Problem to solve:
Since pictures are not wanted, repeat only the text of the records, word for word.

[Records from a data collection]
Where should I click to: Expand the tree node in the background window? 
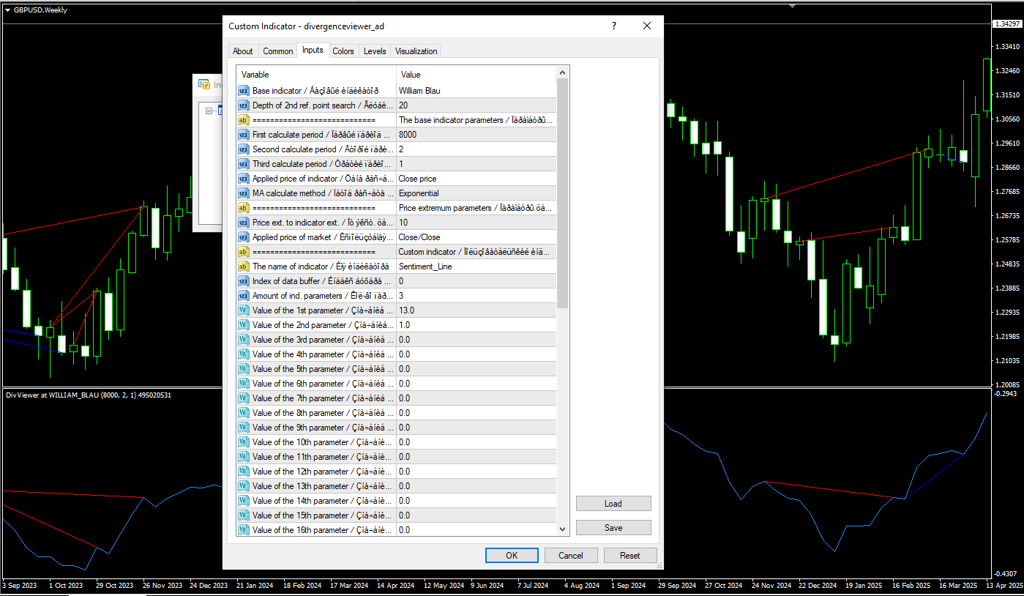tap(209, 111)
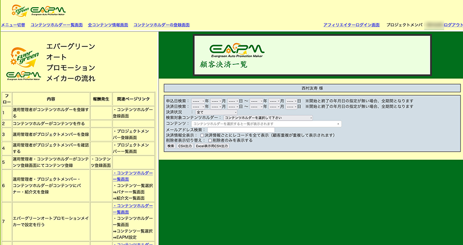Screen dimensions: 463x245
Task: Click the EAPM logo in the top header
Action: click(48, 10)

Answer for this exercise:
Where should I click to: Expand the tree node in the background window? 
tap(209, 111)
Screen dimensions: 463x245
Task: Click the EAPM logo in the top header
Action: click(48, 10)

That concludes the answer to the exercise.